**Passage for review:**
------------------------------------------------
Coffee has recently been a hot industry for deal-making. Nestlé SA earlier this year bought the rights to sell Starbucks in grocery and retail stores for more than $7 billion. JAB Holding Co., a European holding company, has also moved aggressively to buy up coffee assets.
Coke is buying Costa from British leisure group Whitbread WTB +14.33% PLC, which also owns the Premier Inn hotel brand in the U.K. and Germany. The company, which first flagged a possible Costa spinoff in April, said it would return most of the money to its shareholders. Its shares soared 18% in early trading Friday.
Whitbread had been pressured by activist investors to split with its coffee business. Coke approached the company about a potential acquisition in June, executives said.
Whitbread Chief Executive Alison Brittain said that Coke wasn’t the only interested party, but suggested that the U.S. drinks giant’s global reach allowed it to offer the most attractive deal. The agreement, expected to be completed in the first half of 2019, was signed just eight minutes before it was announced early Friday.
Costa generated revenue of £1.3 billion ($1.69 billion) in the year ended March 1 and earnings before interest, taxes, depreciation and amortization of £238 million. About 72% of its revenue came from its U.K. stores, according to a Coke presentation. By comparison Starbucks had $22.4 billion in revenue in its last fiscal year and Coca-Cola had $35.4 billion.
Costa same-store sales have been flat, though overall sales have continued to grow as the company added outlets, including overseas, and expanded its express coffee machine network. Some of the sales through those machines -there are more than 7,000 in the U.K.-have cannibalized business from existing outlets, Ms. Brittain said on a conference call Friday.
------------------------------------------------
**Available data:**
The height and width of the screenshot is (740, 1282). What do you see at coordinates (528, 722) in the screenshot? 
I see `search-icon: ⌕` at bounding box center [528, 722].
------------------------------------------------
Resume the news report on Coca-Cola's purchase of Costa, picking up right after its final sentence.

Costa has more locations in the U.K. than Starbucks but the brand is little known in North or South America, where Starbucks has more than 16,000 locations. Costa’s biggest international market is China, where it has about 450 stores, but there too it is dwarfed by Starbucks‘ approximately 3,000 locations.
Costa’s presence in China presents a growth opportunity for Coke, GlobalData analyst Jonathan Davison said. Hot-drinks sales have more than doubled in volume there over the past five years, said Mr. Davison, who estimates the Chinese retail hot drinks market will reach $34 billion by 2022.
Mr. Quincey acknowledged that expanding into retail would pose a challenge for the beverage manufacturer, which currently relies on distributors, grocers and restaurants to sell its drinks. Retail is “clearly not our expertise,” he said, adding that Coke will keep Costa’s retail management team in place.
Coke said it expects the deal to close in the middle of 2019 and the transaction to add slightly to its earnings the following year. The company said it wasn’t changing its long-term financial targets.
When Mr. Quincey took over Coke from longtime leader Muhtar Kent, he pledged to speed the development of products beyond its namesake cola brand. The company’s revenue has declined for several years, as it shed bottling operations and battled slowing soda volumes.
Coke’s biggest acquisition until now was its $4.1 billion purchase in 2007 of Glaceau, the company behind the vitaminwater and smartwater brands. The company has struck smaller deals since Mr. Quincey took over, including buying Mexican seltzer maker Topo Chico and taking a stake in BodyArmor, a Gatorade rival.
Coca-Cola shares were little changed, near $45, in Friday morning trading. The stock has slipped 2% over the past year, missing out on a broad stock market rally that has lifted the S&P 500 Index more than 17% to record highs.